Dios se enfadó: vio al hombre enredado en sus padecimientos como un mecánico del dolor empeñado en encontrar la avería entre los bajos del automóvil, rebuscando detrás de las bielas y desmontando las piezas del motor mientras se embadurnaba de grasa… Y, no pudiendo contenerse, Dios gritó desde los cielos. Su grito podría resumirse así: «¿Tú quién te has creído que eres? No sabes nada, no eres sino un niño que balbucea… ¿Y osas desentrañar la obra que sale de mis manos?»… Job salió, manchado hasta arriba de grasa, de debajo de su automóvil, tembló ante las palabras de Yahweh, se dejó cubrir por el sonrojo… Y entendió al fin. El dolor no es un problema que hay que resolver, sino un misterio ante el que hay que arrodillarse. Job se vio de repente ante un abismo, aunque él no sabía que se trataba del abismo de la Cruz. Se sintió pequeño, muy pequeño, y se llevó la mano «ad orem», a la boca. Aprendió a adorar a Dios en el Calvario…

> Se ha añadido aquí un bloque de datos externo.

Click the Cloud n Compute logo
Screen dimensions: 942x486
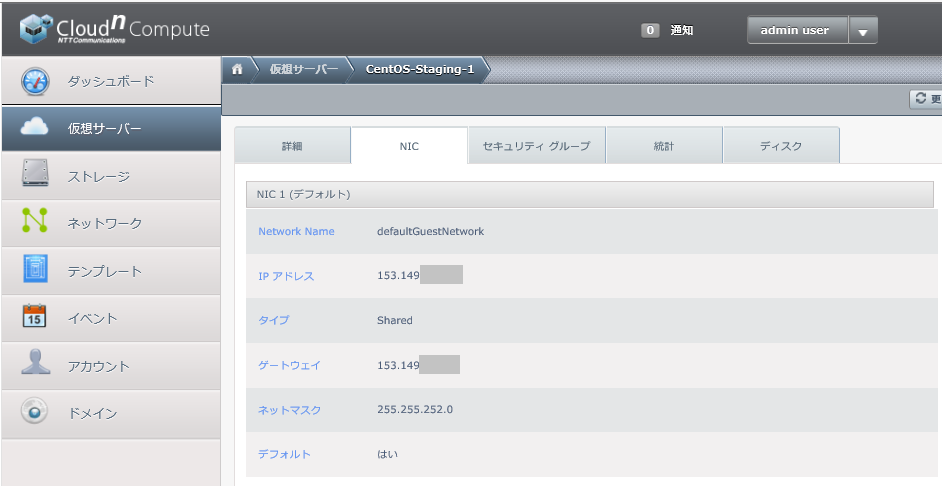pyautogui.click(x=113, y=30)
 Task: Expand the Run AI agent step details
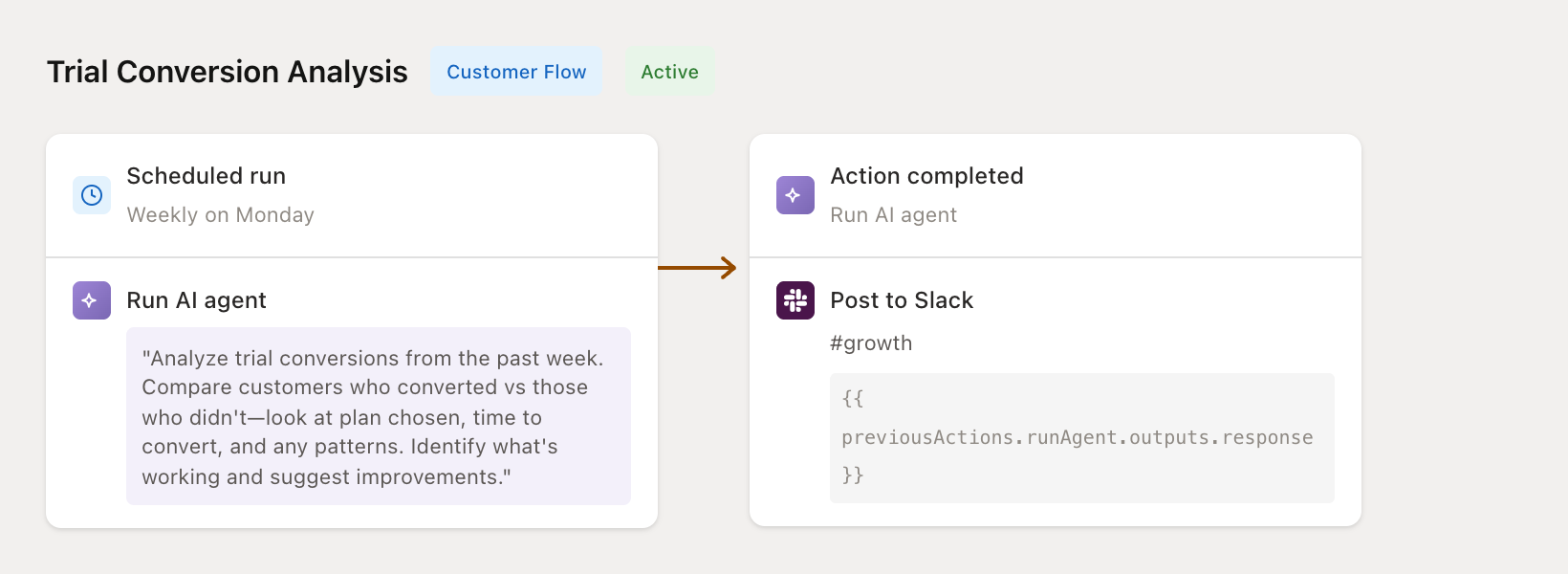[x=196, y=299]
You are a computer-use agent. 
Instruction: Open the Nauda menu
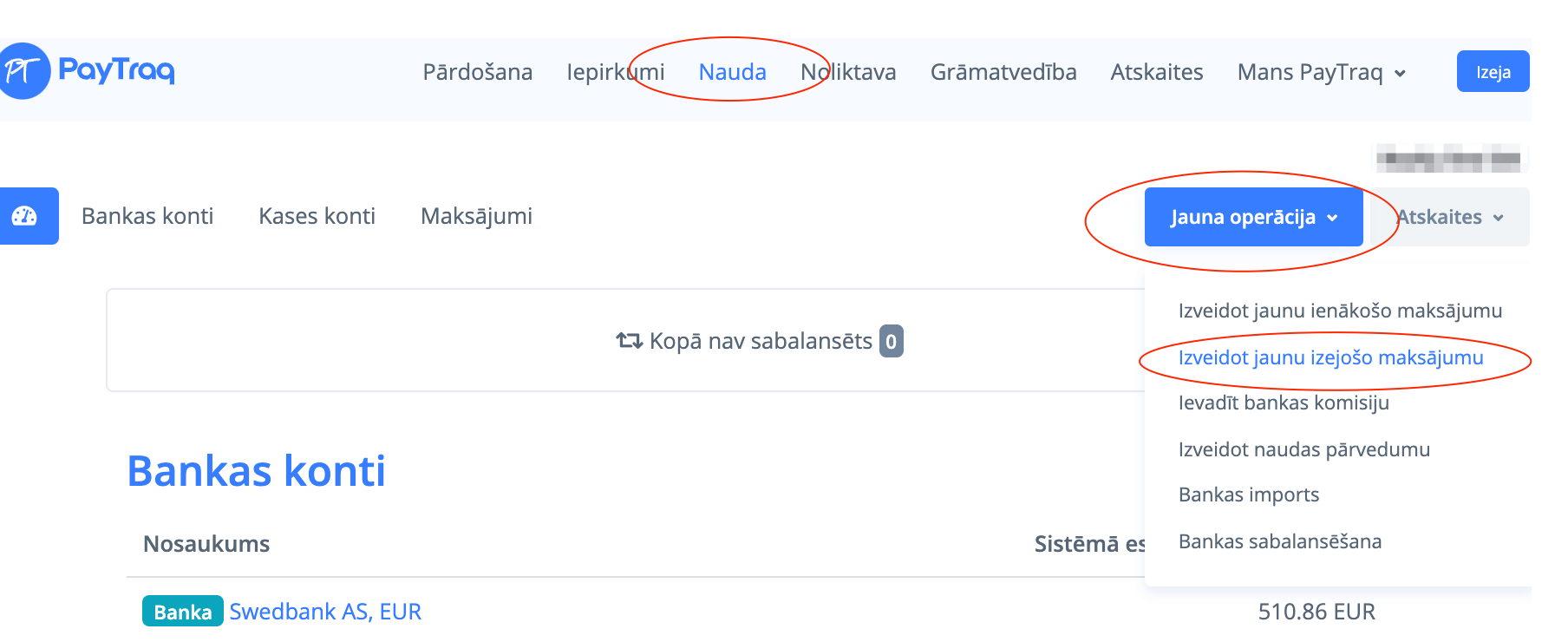click(x=732, y=72)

Aprende tú también. No busques culpables, no le pidas explicaciones a Dios… Haz cuanto esté en tu mano para evitar el sufrimiento sin ofender al Señor, pero no lo reduzcas todo a eso: arrodíllate, que estás ante un misterio. Deja que las manos de María, al pie de la Cruz, tapen tus labios, y adora junto a Ella…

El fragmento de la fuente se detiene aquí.